TASK DESCRIPTION> Only an exact copy is wanted: the lines from the one holding "Instruction: Click the" through the last line below, minus the pictures.

(Stored data entries)
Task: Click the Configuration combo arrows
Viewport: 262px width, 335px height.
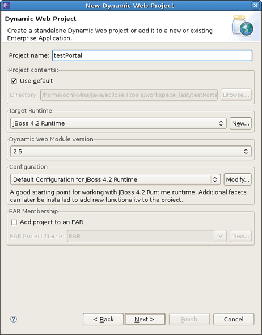Action: [215, 179]
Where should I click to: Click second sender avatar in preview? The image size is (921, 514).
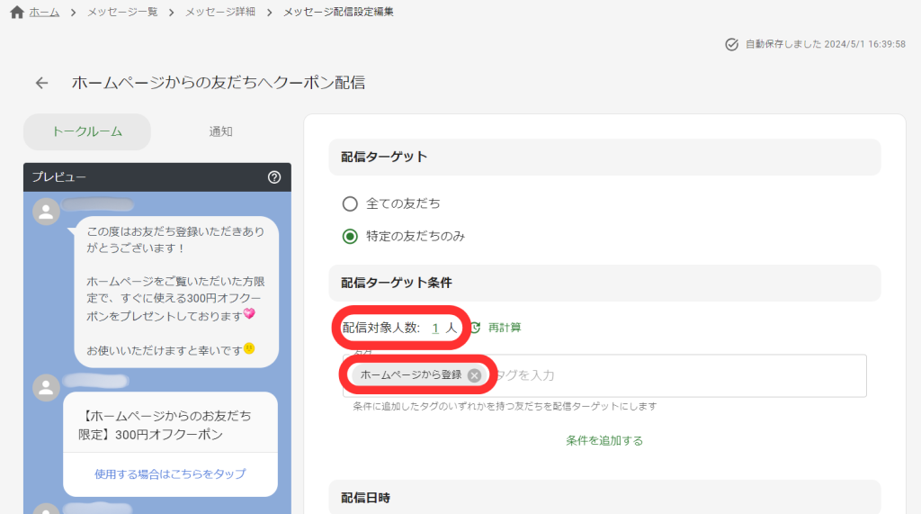[46, 387]
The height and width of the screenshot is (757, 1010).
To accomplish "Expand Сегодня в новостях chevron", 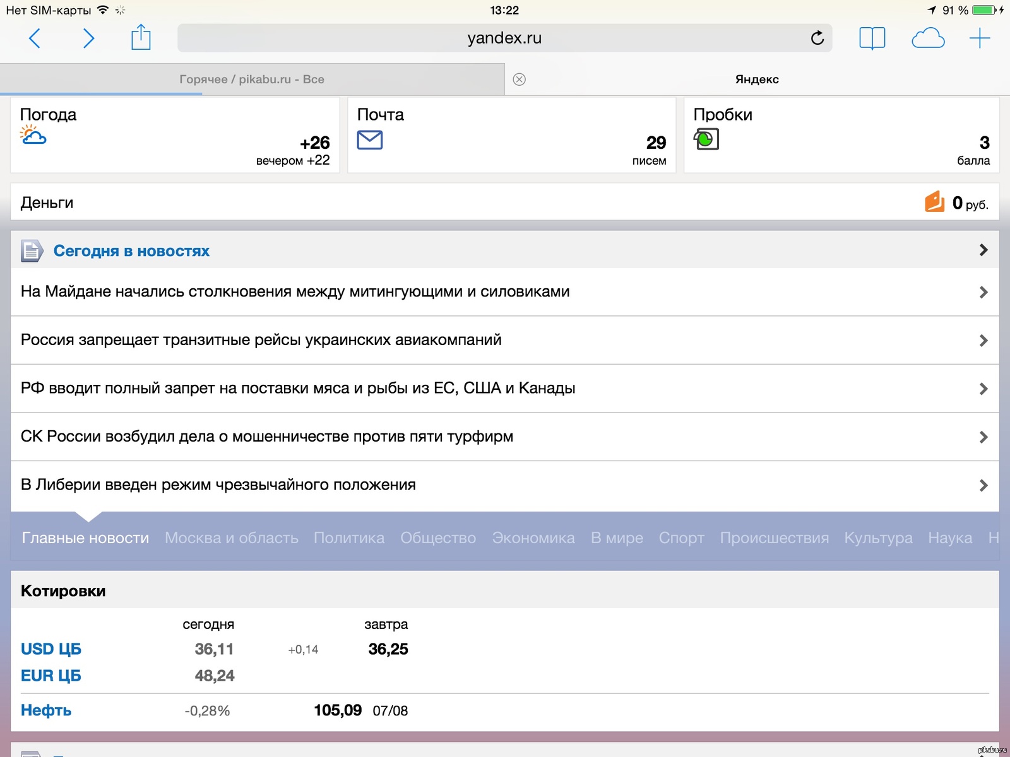I will pos(983,250).
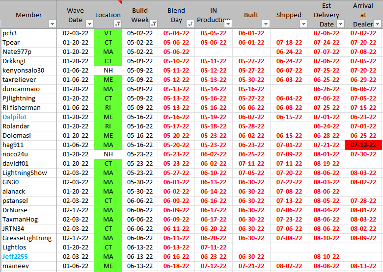This screenshot has width=383, height=272.
Task: Click the active Location filter icon
Action: (118, 24)
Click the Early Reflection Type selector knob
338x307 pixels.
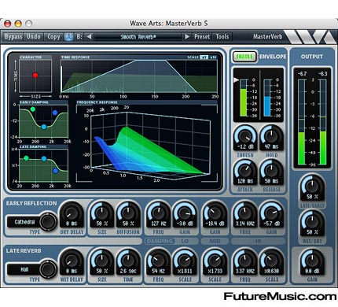coord(48,222)
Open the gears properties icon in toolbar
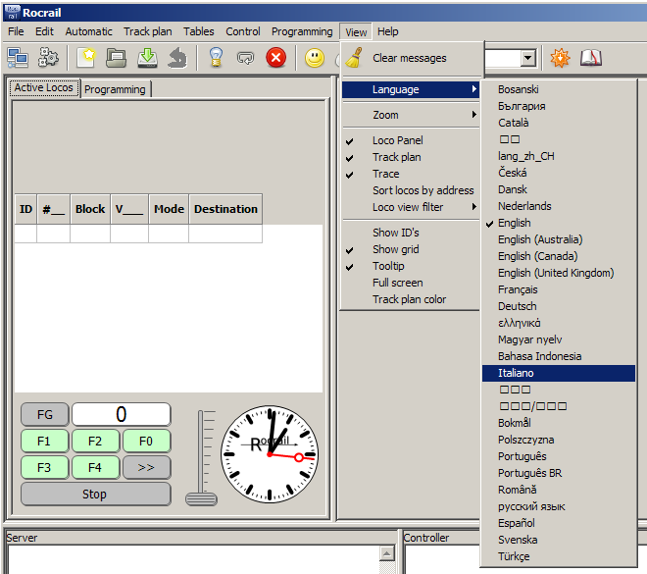The image size is (647, 574). pyautogui.click(x=48, y=58)
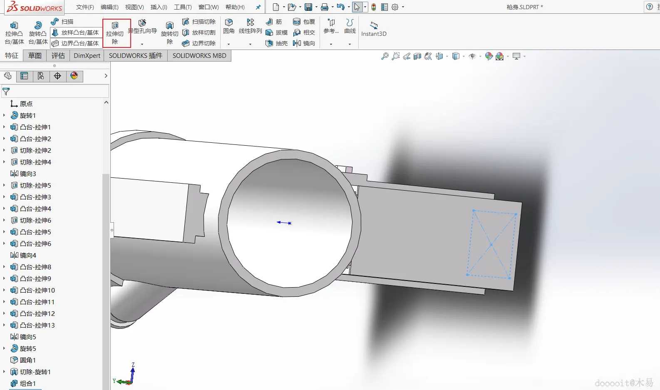Pin the menu bar with pushpin icon
This screenshot has height=390, width=660.
pyautogui.click(x=258, y=7)
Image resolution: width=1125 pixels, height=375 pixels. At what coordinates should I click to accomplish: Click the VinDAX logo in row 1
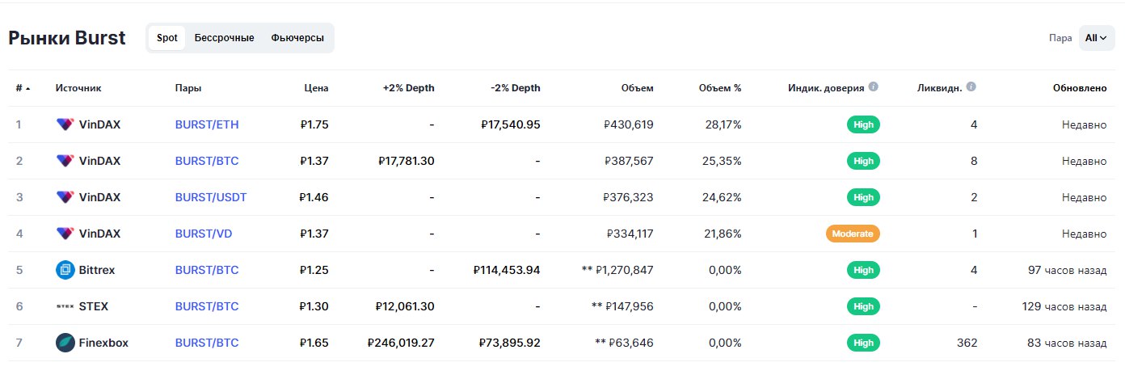(65, 124)
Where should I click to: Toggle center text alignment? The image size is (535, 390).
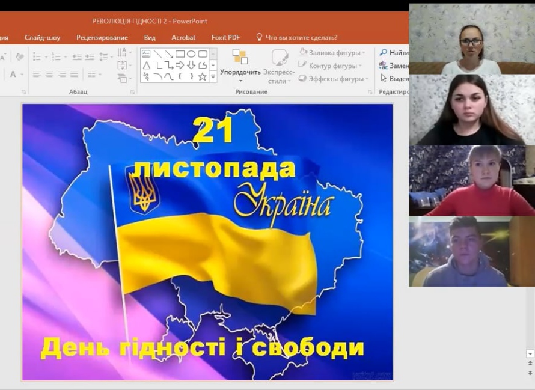[x=49, y=75]
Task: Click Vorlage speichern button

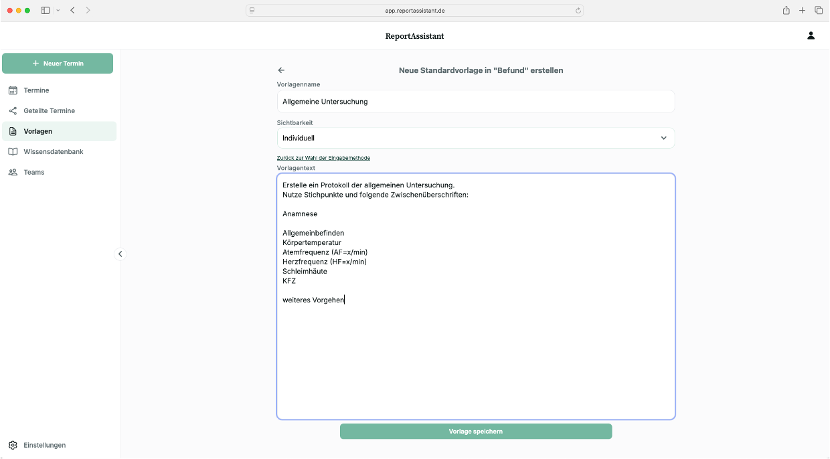Action: (x=476, y=432)
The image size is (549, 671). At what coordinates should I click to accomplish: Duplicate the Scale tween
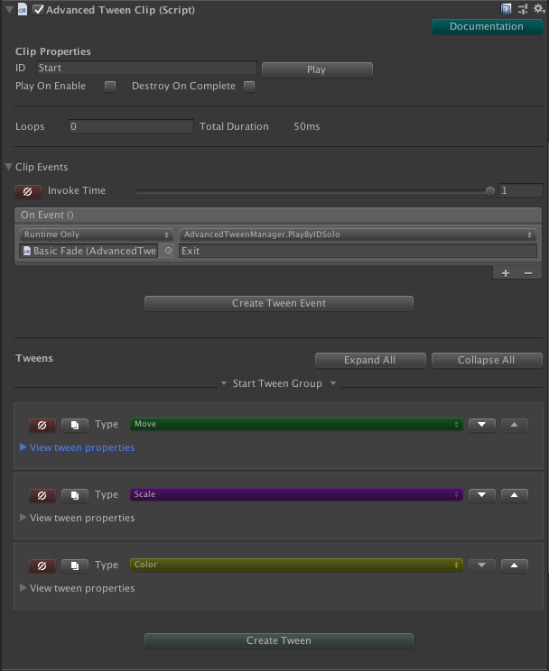[74, 495]
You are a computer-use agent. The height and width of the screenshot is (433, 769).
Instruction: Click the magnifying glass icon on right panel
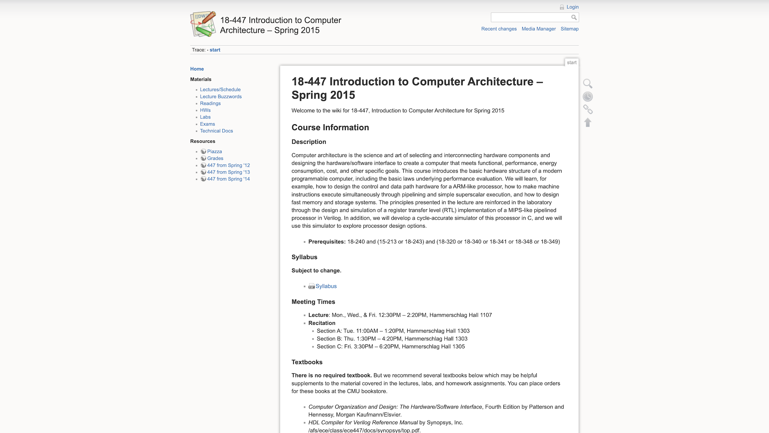point(588,83)
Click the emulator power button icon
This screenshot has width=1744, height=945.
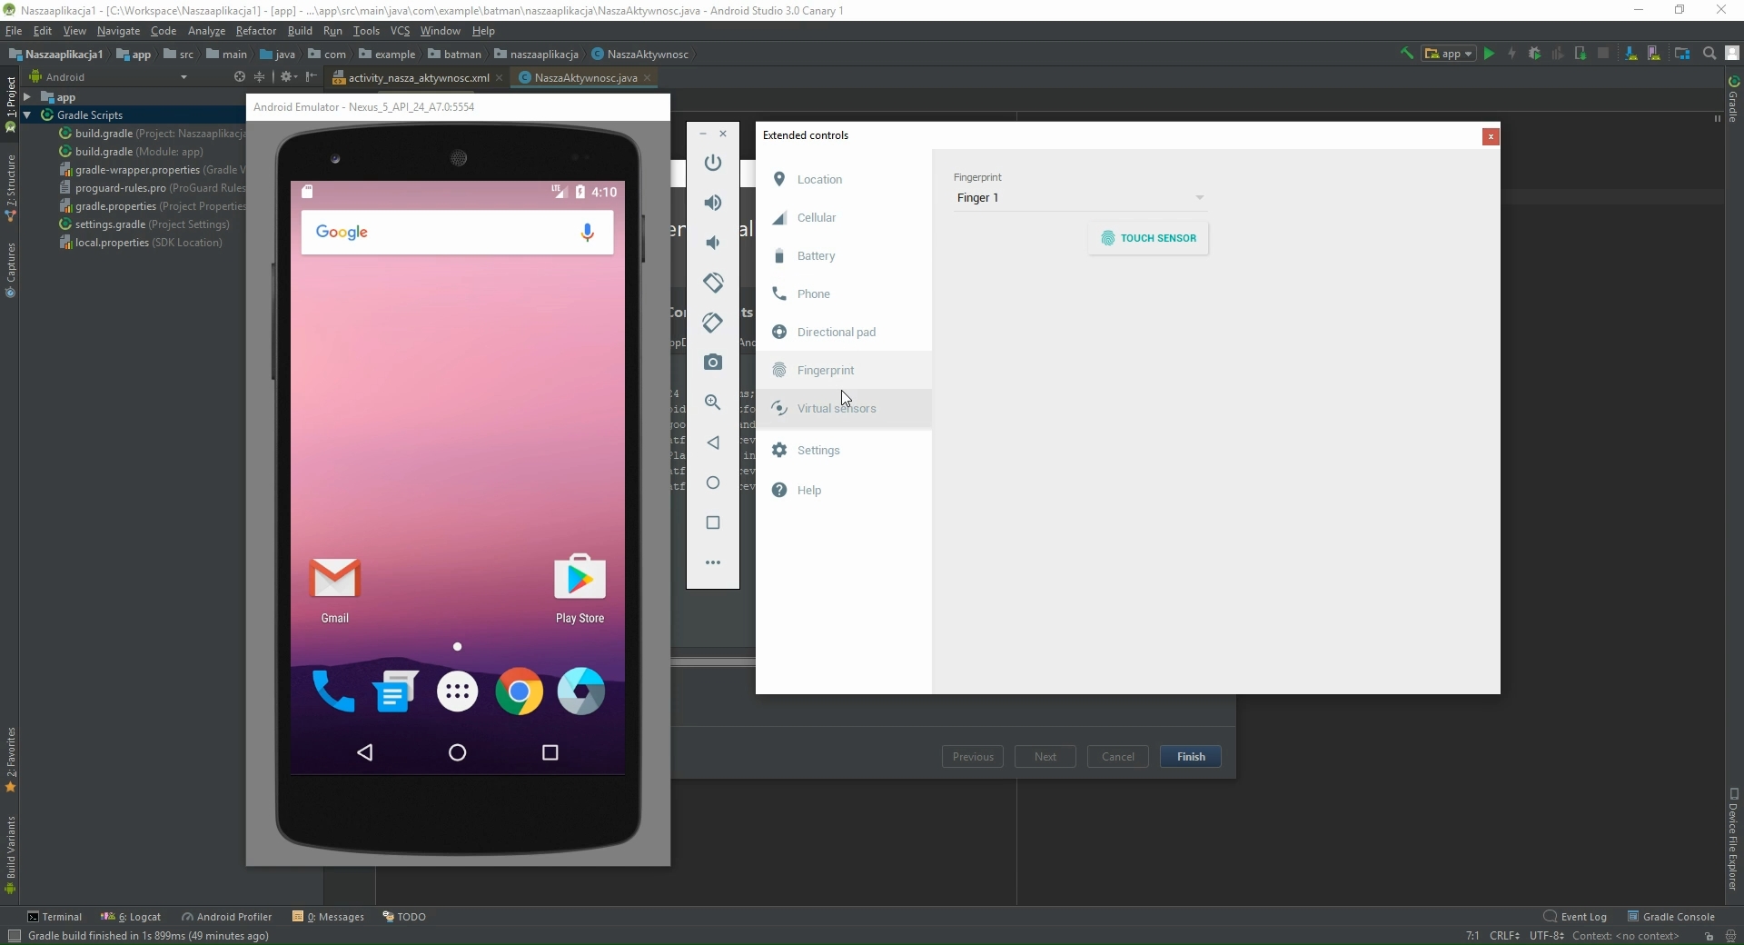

FINISHED TASK>
Instruction: Click the magnifying glass icon on right panel
point(588,83)
Click the emulator power button icon
This screenshot has width=1744, height=945.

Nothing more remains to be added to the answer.